WASHINGTON — While the Federal Reserve kept its benchmark rate steady, it did make an adjustment Wednesday to the interest it pays on funds stored at the central bank.
The Fed boosted the interest on excess reserves rate 5 basis points to 1.6% even as it kept the benchmark funds rate in a target range of 1.5% to 1.75%.
Fed officials characterize the moves on the IOER as technical adjustments, though markets are watching the situation because it also is a reflection of where the funds rate trades while the central bank figures out the level where it needs to keep its balance sheet. The IOER is used as a guardrail for the funds rate.
The Fed had cut the IOER last year as the funds rate moved to the top of its range. In recent months, though, the funds rate had been near the bottom of its range, around 1.55%, whereas the Fed prefers to keep it near the midpoint. Officials hope that by moving the IOER higher it also will boost the funds rate.

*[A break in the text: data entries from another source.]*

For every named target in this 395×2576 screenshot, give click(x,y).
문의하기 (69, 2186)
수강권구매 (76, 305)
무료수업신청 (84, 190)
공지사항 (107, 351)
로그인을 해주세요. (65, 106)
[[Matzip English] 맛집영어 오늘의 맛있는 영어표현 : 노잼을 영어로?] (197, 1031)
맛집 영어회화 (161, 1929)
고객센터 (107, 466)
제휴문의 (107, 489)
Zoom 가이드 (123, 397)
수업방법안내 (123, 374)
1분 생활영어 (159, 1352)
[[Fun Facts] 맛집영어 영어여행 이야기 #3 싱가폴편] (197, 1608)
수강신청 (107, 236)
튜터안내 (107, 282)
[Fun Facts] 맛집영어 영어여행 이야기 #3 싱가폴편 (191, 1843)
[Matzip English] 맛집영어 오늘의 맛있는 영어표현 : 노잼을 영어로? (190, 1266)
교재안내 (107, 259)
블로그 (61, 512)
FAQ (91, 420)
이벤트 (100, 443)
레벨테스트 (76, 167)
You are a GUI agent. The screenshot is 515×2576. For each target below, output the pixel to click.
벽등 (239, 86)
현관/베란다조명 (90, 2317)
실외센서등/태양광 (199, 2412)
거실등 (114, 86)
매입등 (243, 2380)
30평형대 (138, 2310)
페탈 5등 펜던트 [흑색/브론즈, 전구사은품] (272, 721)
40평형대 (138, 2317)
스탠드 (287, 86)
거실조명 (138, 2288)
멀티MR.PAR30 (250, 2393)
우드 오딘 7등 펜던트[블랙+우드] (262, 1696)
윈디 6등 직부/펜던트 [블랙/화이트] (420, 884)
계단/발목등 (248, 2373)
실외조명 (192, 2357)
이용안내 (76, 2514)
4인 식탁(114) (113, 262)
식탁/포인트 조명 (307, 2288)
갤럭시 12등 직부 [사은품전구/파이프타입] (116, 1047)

The machinations come as the Fed looks to figure out what is the proper level of reserves banks need to operate comfortably. The issue popped up in September when the overnight repo market, where banks go to fund their short-term operations, malfunctioned and saw a brief spike in rates.
Since then, the Fed has been conducting its own repo along with longer-term operations that have pushed its balance sheet back over the $4 trillion mark. Fed officials have said they intend to continue the operations through April, and to keep buying Treasury bills through the second quarter.